Teaching

Here are some classes which I am currently developing or teaching.


AIS 450: Sovereignty and the Schoolhouse

What is “Indian education?” For nearly 500 years, “Indian education” has described learning organized not by Indigenous communities but by non-Native people. This seminar is a study of American Indian people and their histories of teaching and learning. Namely, we will examine the historical relationship between sovereignty and self-determination over education and the invasion and colonization of North America by non-Native people. In this class, we will explore many institutions which stem from the history of Native education, ranging across Indigenous pedagogies of experience, missionary schooling, boarding schools, survival schools, tribal colleges, language nests, and charter schools. As students of this history, we will proceed under the important distinction that schooling is not synonymous with education; schooling is but one method for the organization of learning, a distinction which has profoundly impacted Native experience, historical trauma and community integrity, epistemological continuity and innovation, experimentation and resistance, and ultimately, Indigenous perseverance and survivance.


HIST 460: American Environmental History

Today, it seems as if the United States (and the globe) is experiencing a range of unprecedented environmental crises.

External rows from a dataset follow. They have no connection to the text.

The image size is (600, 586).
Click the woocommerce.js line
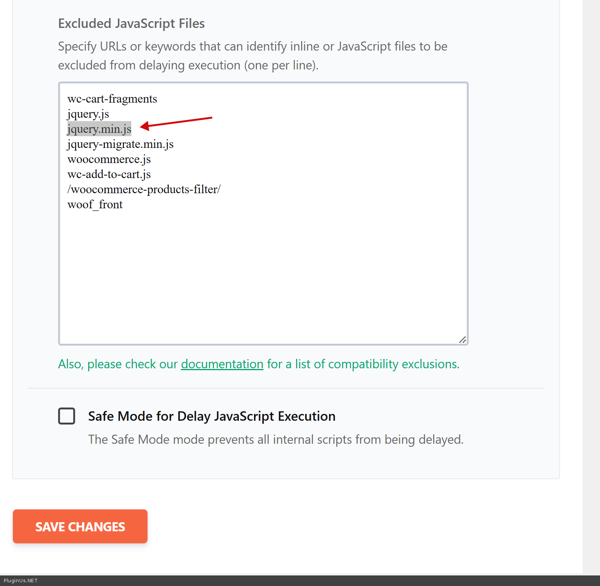109,159
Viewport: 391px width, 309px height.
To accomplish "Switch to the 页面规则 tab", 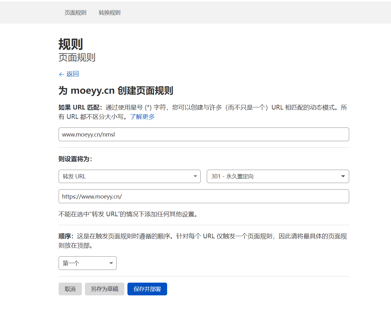I will click(75, 13).
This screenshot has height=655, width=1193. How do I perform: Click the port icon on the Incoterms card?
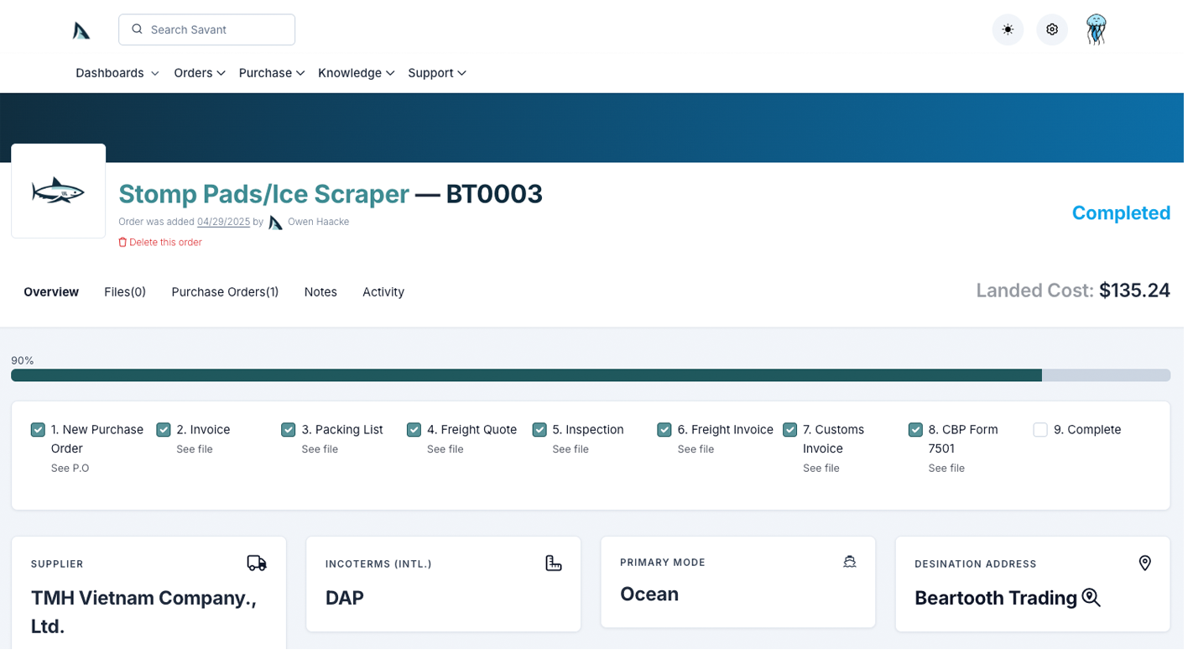(553, 563)
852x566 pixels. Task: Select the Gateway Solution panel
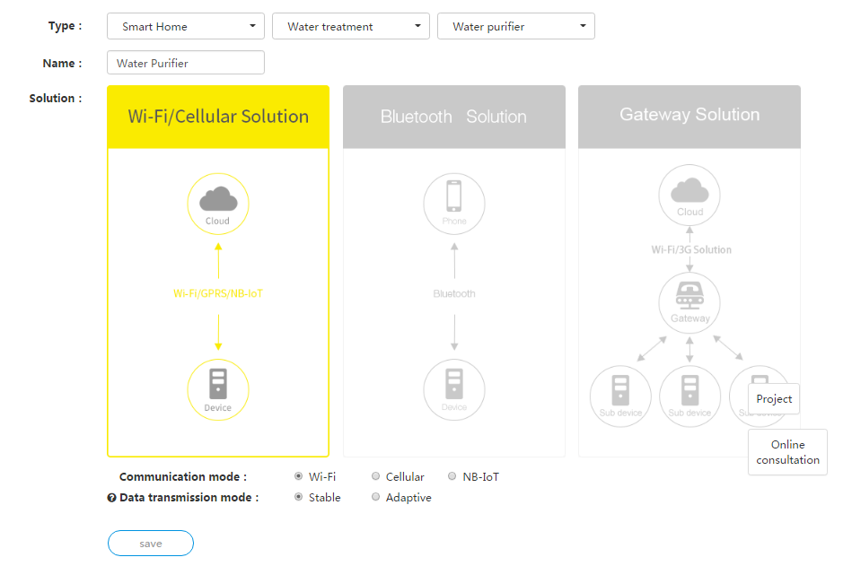coord(689,115)
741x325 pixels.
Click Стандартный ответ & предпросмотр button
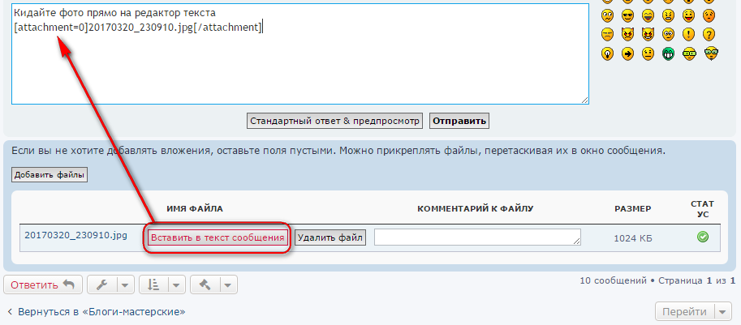[x=334, y=121]
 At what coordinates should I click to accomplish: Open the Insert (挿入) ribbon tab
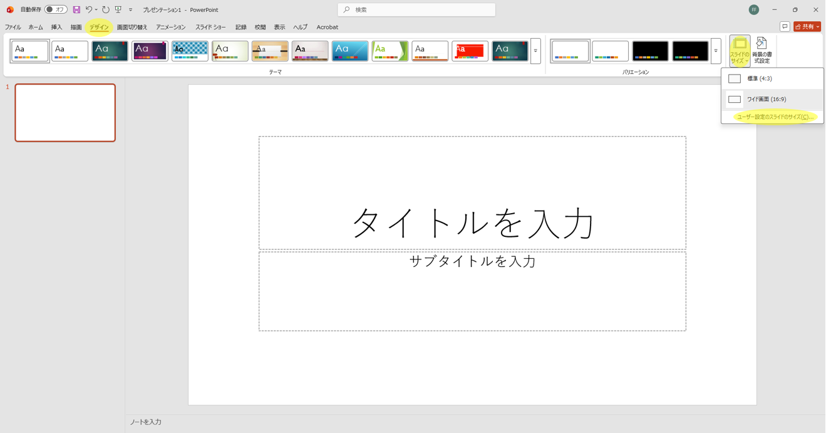pyautogui.click(x=56, y=27)
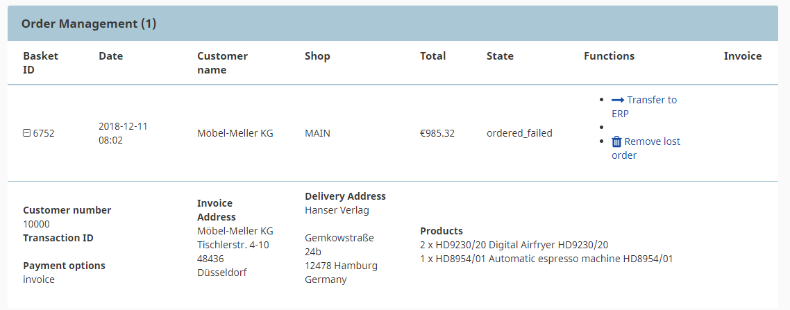
Task: Click the Transfer to ERP arrow icon
Action: click(x=618, y=100)
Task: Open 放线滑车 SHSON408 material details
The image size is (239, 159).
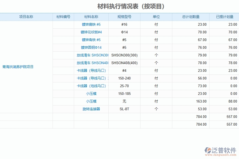Action: (x=93, y=63)
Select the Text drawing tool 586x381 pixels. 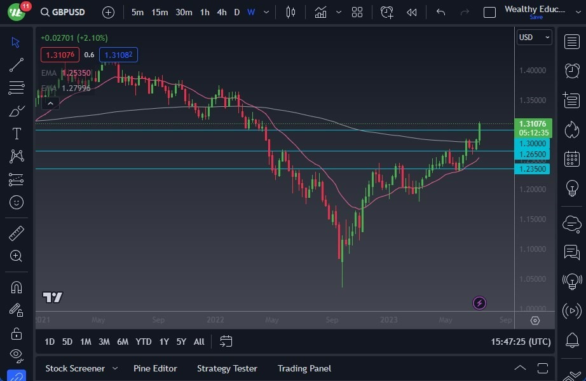tap(17, 133)
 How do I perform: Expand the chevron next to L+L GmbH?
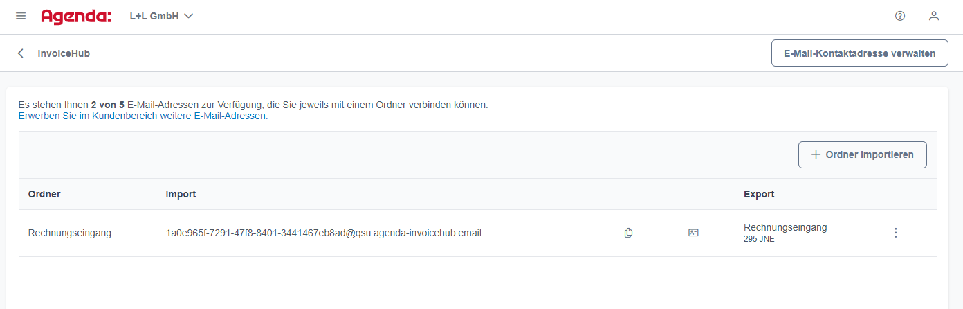(189, 16)
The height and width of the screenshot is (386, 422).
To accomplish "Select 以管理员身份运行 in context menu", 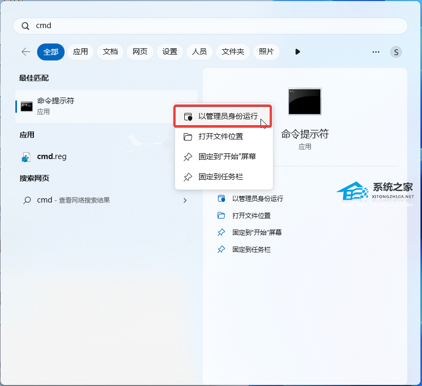I will tap(223, 116).
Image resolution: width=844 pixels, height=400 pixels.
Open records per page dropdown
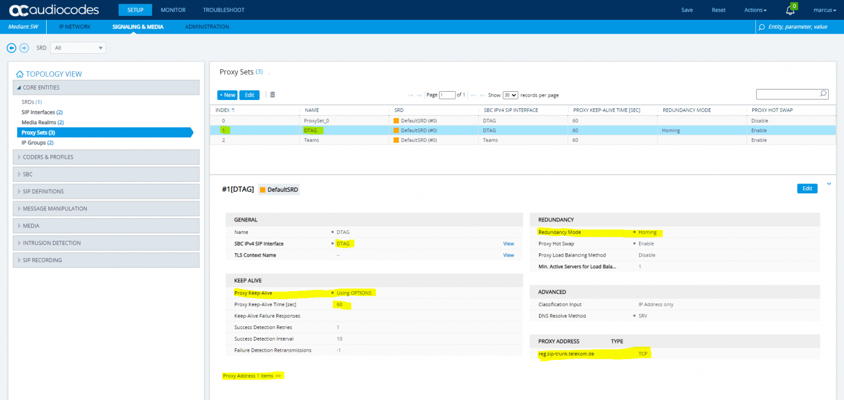[510, 95]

Climate change, species extinctions, invasive flora and fauna, energy sustainability, droughts and famines, depleted resources and increased pollution, etc. seems to evidence a troubled present and perilous future for both human and non-human life alike. Yet every crisis has a history, which can inform how we might approach the present. This course will treat the American past as seen through the lens of the natural world. In this class, we will center relations between human beings and non-human world as a critical part of our analysis, in order to explore how Americans have understood such relationships – and how these relationships have, in turn, materially shaped human events. We will not only study environmental topics, but practice the methodology of environmental history, which aims to craft historical narratives that tell stories about “nature” as a both a biological system and as a cultural concept. Traversing the varied of terrain of the American people’s perceptions, imaginings and interactions with the non-human world, we will draw on a host of interdisciplinary skills as we chronicle the ways in which these different “natures” have acted as both agents and objects of historical change over time.


HIST 490: American Indian History

There is a profound irony at the heart of American history: all too often, Indigenous people are remembered as a marginal part of the history of the United States, but no account of the American past is complete (let alone sensible) without careful consideration of Indigenous people. American Indian history is expansive, complex, and deeply entwined with United States history. Put another way: American history without American Indians is neither American, nor history. This course is intended to offer students a broad survey of the people, events, structures, and methodological considerations which constitute the field of American Indian history. In this class, we will work to undo the myths and stereotypes that often define historical memory of Native people through comprehensive historical study. Like a drumbeat, American Indian history was sounded thousands of years prior to the arrival of Europeans in North America, beats through every period of U.S. history at its own tempo, and continues to resonate today, where it reverberates into the future.